Major sports betting apps like DraftKings, FanDuel, and BetMGM are pulling back on broadcast advertisements supporting Proposition 27, a ballot measure that would legalize online sports betting in the Golden State, The Wall Street Journal reported Monday. With polls showing little support, Prop 27 isn’t looking like an ace in the hole.

There’s Gold in Them Hills

Thirty-six states plus Washington D.C. allow sports betting, but California, with its 38 million residents, is the big score that’s long eluded the industry. In New York, the biggest state to allow online bookies, bet takers have already grossed $681 million in earnings since legalization in January, according to Legal Sports Report. Analysts believe legal gambling in California would dwarf those figures, with $3.1 billion of potential annual revenue on the line, according to analyst estimates. Prop 27 supporters bet big to win the pot, raising $162 million in campaign efforts. But with only 27% of voters supporting Prop 27 and 53% opposed, according to a recent poll from the University of California, Berkeley, they’ll need a lot more than a good poker face.

The strongest pushback has come from Native tribes, who rake in around $9 billion a year controlling much of the state’s gambling industry, according to 500 Nations. Two tribe-backed committees raised $233 million to derail Prop 27 and some tribes are backing a rival measure, Proposition 26, that would restrict sports betting to in-person at tribal casinos and horse tracks.
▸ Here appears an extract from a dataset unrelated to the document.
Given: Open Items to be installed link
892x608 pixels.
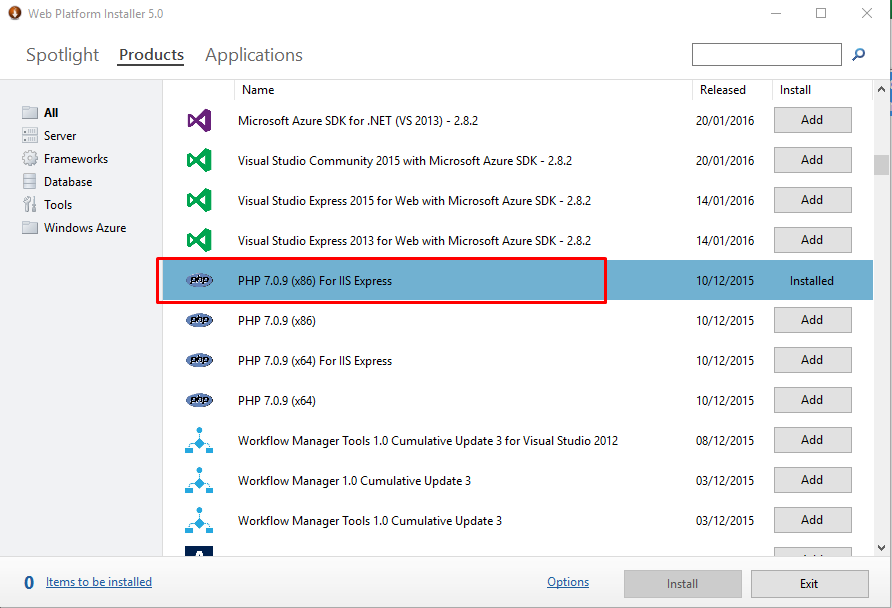Looking at the screenshot, I should coord(99,582).
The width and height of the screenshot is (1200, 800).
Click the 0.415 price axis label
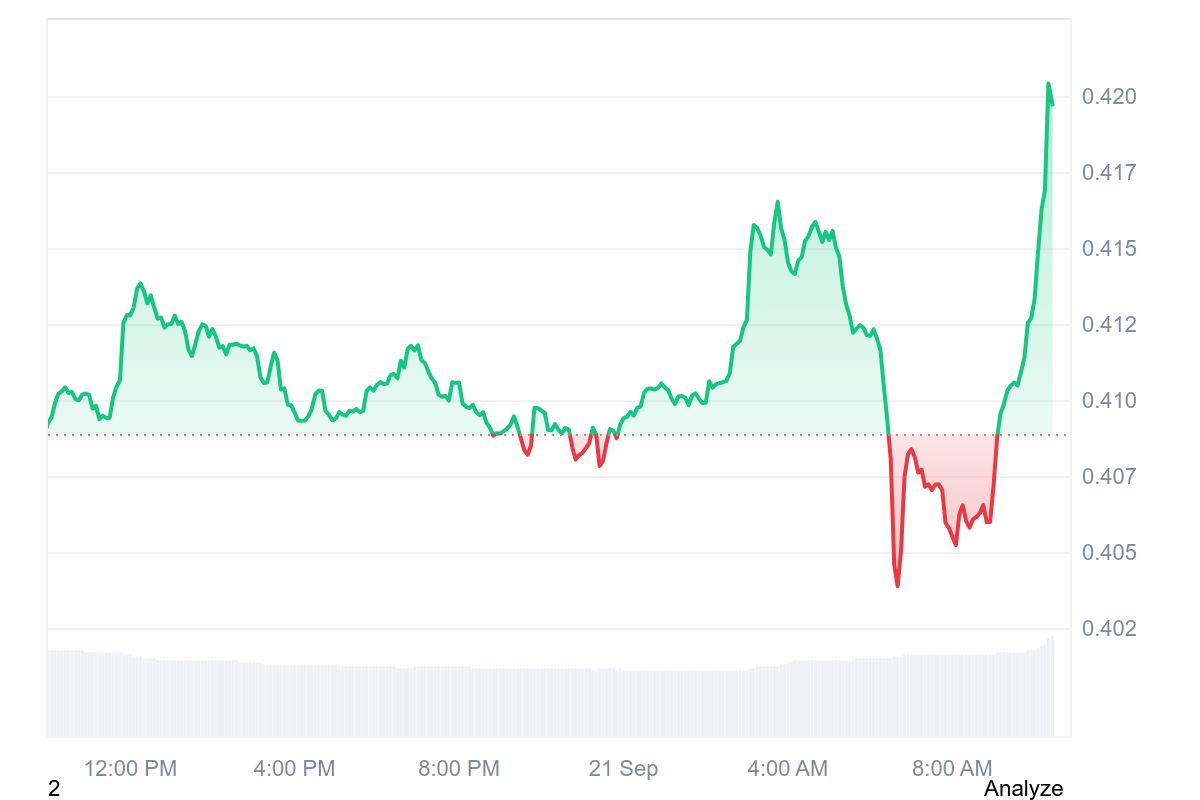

With the public showing little enthusiasm for either, betting apps are trying to cover their ad spending losses while they still can:

  • Backers of Prop 27 have already canceled $11 million worth of TV ads planned to run before November’s election, according to ad-buying data reviewed by WSJ, with focus shifting to mailers and digital efforts. “Clearly the ad war and the congested media landscape is not benefiting either Prop 26 or Prop 27,” Nathan Click, a Yes on 27 campaign spokesperson, told the WSJ.
  • Some of the remaining ads have ditched promoting gambling altogether, instead championing Prop 27 as a potential victory for mental health and homeless services. If the ballot measure passes, most of the revenue from a 10% tax on all online sports betting would go toward these two top-of-mind concerns for California voters.

No Dice: States that allow online sports betting may already be tiring of losing 6-legged parlays. More seriously, there are fears that legalization has spurred addiction among young audiences. In Massachusetts, where DraftKings is headquartered, lawmakers are considering an all-out ban on TV betting ads during broadcasts with less than 85% of the viewership over the age of 21. The UK has barred ads featuring athletes, celebrities, or social media influencers. Sports betting companies have been on a hot streak for a while, but they might be coming up snake eyes real soon.